What to Know if Your Landlord Uses a Debt Collector to Recover Your Unpaid RentPosted on: May 27, 2021
The information provided on this post does not, and is not intended to, represent legal advice. All information available on this site is for general informational purposes only. If you need legal help, you should contact a lawyer. You may be eligible for our free legal services and can apply by calling our Covid Legal Hotline at 1-844-244-7871 or applying online here.If a debt collector is trying to evict you, Southeast Louisiana Legal Services may be able to help. Call our Covid-19 Helpline at 1-844-244-7871 to apply for free legal assistance or fill out our online application here. If you have been unable to pay your rent due to Covid-19, your landlord may decide to hire a debt-collection company or a lawyer to try to recover the money you owe. Your landlord will tell the debt collector how to get in touch with you and how to report the debt on your credit report. You have certain legal rights if your debt is turned over to a debt collector. Debt collectors must obey a law called the Fair Debt Collection Practices Act (FDCPA). Please note, the FDCPA does not apply to your landlord or to your landlord’s employees who may try to collect your past-due rent (like a building or property manager). Under this law, debt collectors cannot harass or deceive you. Here are some examples of behavior that would violate this federal law:
- Calling you at unreasonable hours
- Cursing at you or calling you vulgar names.

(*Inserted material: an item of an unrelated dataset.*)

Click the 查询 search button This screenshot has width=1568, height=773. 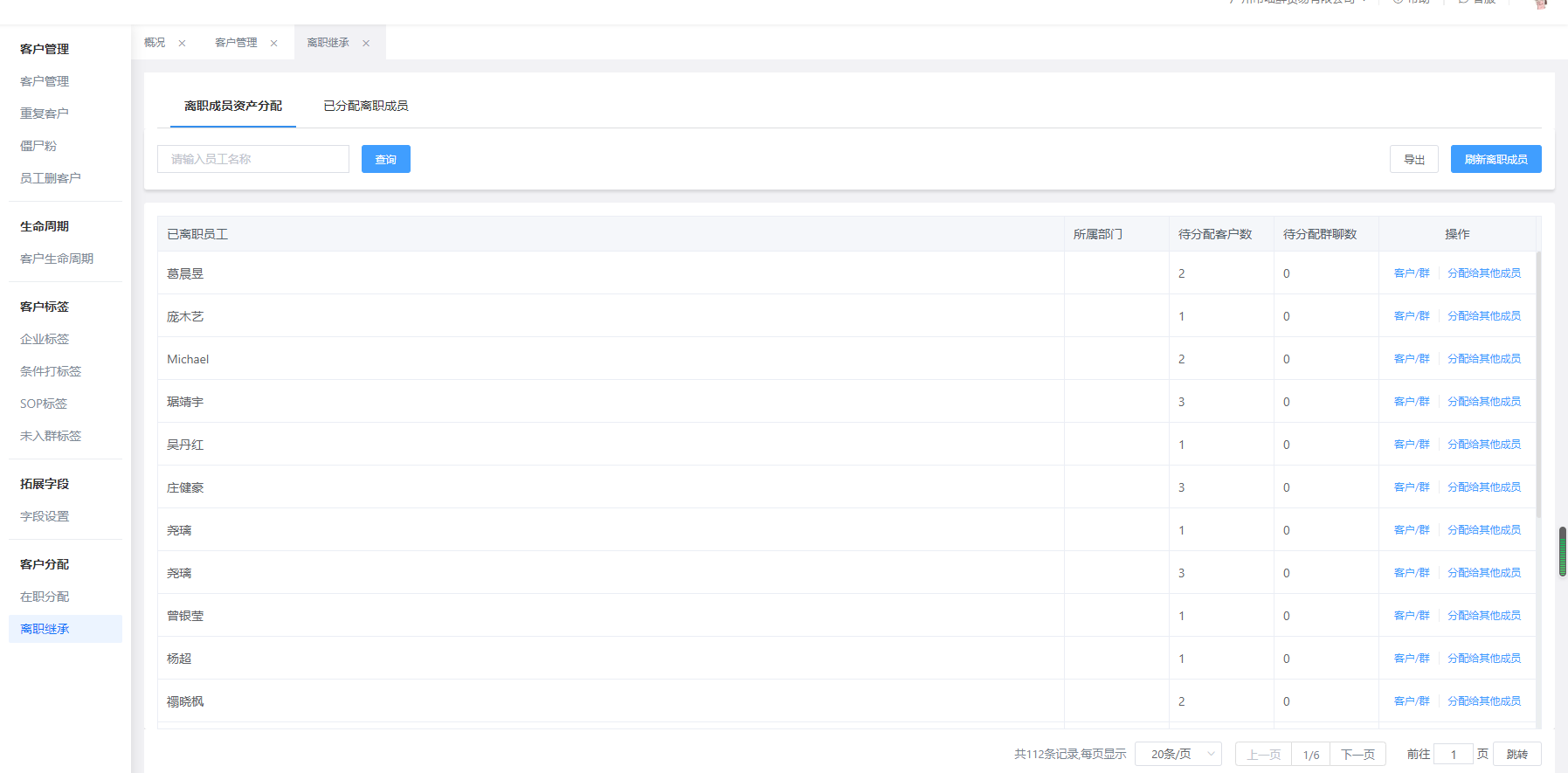tap(385, 159)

- Calling over and over to annoy you
- Lying to you about what the debt collector plans to do to you.
- For example, a debt collector can’t threaten to sue you unless the debt collector plans to sue. A debt collector can’t threaten to garnish your wages unless the debt collector sued you over the debt and got the court to issue a judgment against you. .

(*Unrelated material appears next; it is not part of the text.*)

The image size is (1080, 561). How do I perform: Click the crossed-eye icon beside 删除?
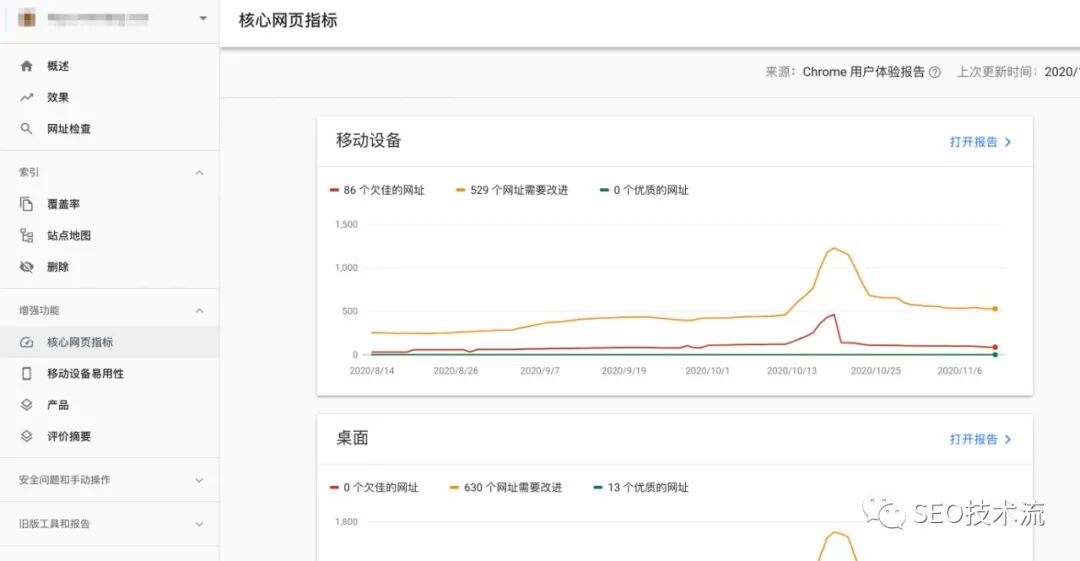(27, 267)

Debt collectors (a collections company or attorney your landlord has hired) have more responsibilities toward you when taking action during the Centers for Disease Control and Preventions’ Eviction Moratorium. The “moratorium” is the period during which people with COVID-related hardships have more protections against eviction, foreclosure, and some debt collection practices.

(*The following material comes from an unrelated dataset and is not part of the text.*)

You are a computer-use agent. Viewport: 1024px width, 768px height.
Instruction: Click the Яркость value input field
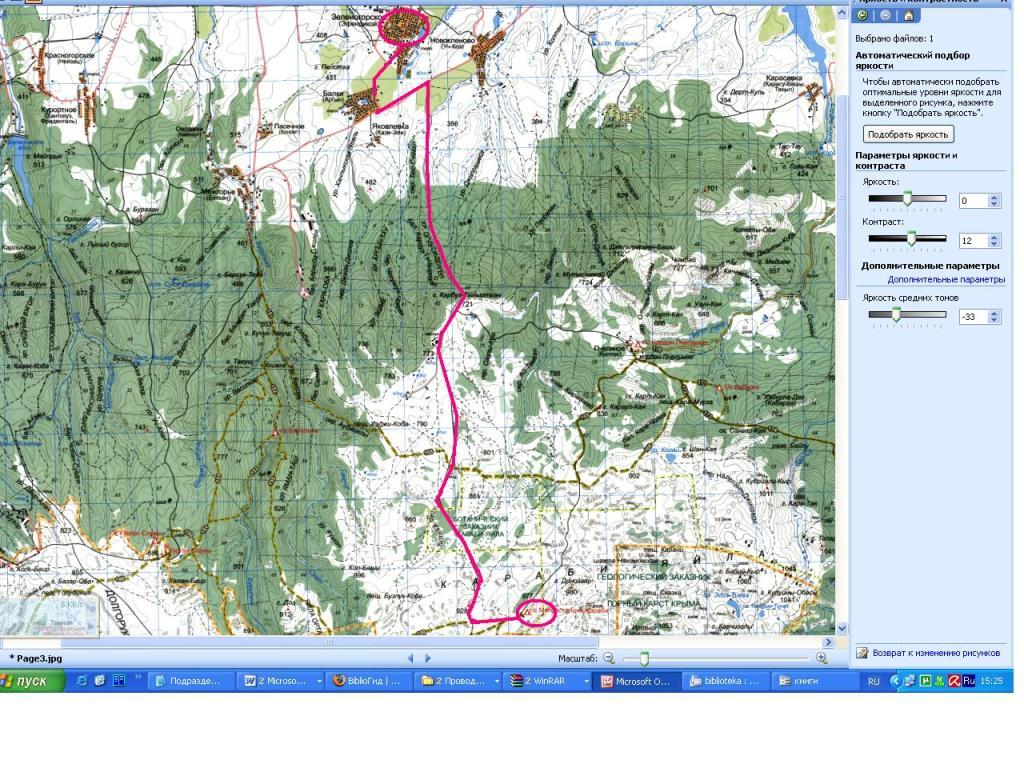[972, 201]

- Through at least June 30, 2021, debt collectors cannot file an eviction against you for non-payment of rent without first providing clear, written notice about the protections under the eviction moratorium. You can still be evicted for some reasons other than nonpayment of rent.
- This notice must be provided on the same date as the eviction notice. It also has to be in writing, on paper. Phone calls or electronic notice such as text messages or emails are not enough.
- Debt collectors are also prohibited from misrepresenting that you are ineligible for protections under the eviction moratorium.